While exploring the southern edge of the San Rafael Mountains along the flanks of Figueroa Mountain in the Los Padres National Forest, I took the road leading back to one of the trailheads for the San Rafael Wilderness. Driving slowly, looking for photographic opportunities, I rounded a sharp bend and was presented with a small cluster of tall trees being strongly back-lit by the early morning sun. The orientation of the canyon was such that the slope behind the trees was in deep shadow, causing the back-lit trees to burst forth visually from their surroundings. The effect was so intense, it almost looked like the trees were on fire as their leaves danced in the light morning breeze, shimmering and flashing as they moved.
It is common dogma for beginning photographers not to shoot into the sun, but as with most dogmatic statements, there is much latitude for breaking the rules. When done thoughtfully, and under the right conditions, back-lit images can be incredibly beautiful and extremely engaging.

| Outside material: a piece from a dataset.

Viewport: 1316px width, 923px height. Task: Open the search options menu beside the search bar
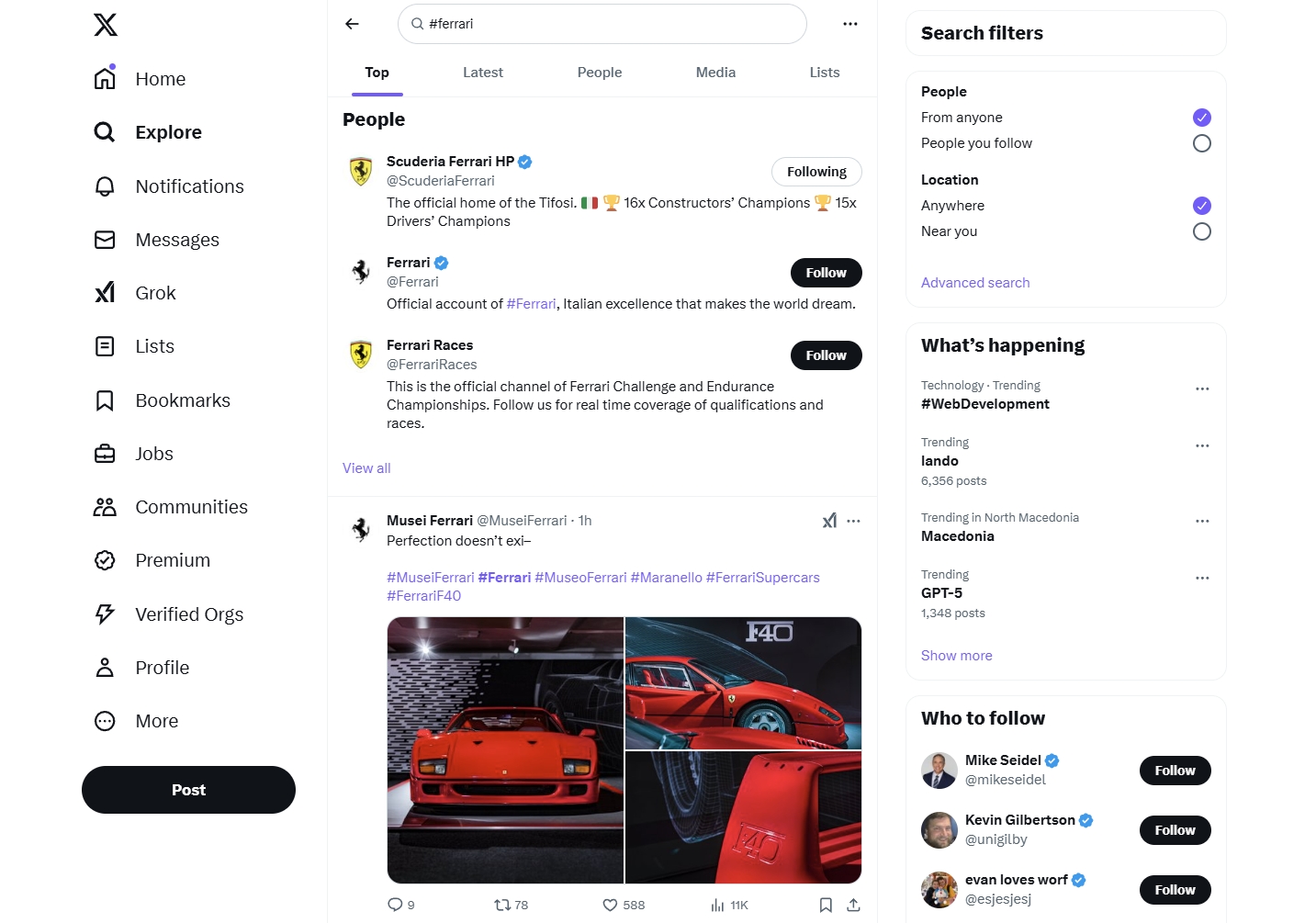[x=849, y=23]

Light from the back on semi-translucent objects, like leaves, presents colors and details that would be lost if the light was coming from the front. While front lighting during the right time of day can produce warm glowing colors, it can't produce the same sort of glow that occurs when light is coming from behind the subject.
Care must be taken when shooting a back-lit subject, as capturing the sun, or other light source in the field of view (or shooting at too small of angle between the subject and the light source) can result in silhouettes, rather than glowing subjects with interesting details. It's really all about the angles.
I make no claims about being an expert on back-lit subjects, rather, like most photographers, it is something that I play with when the opportunity presents itself. I've certainly taken many photos of back-lit subjects that weren't worth keeping.
But like most photographic skills, playing with different techniques and approaches is the best way to hone your skills and make better photos along the way.
This photo was taken with a Canon EF100-400mm f/4.5-5.6L lens zoomed to 150mm and mounted on a Canon EOS 5D Mk III. The exposure was set to 1/750 sec at f/8.0 and ISO 800.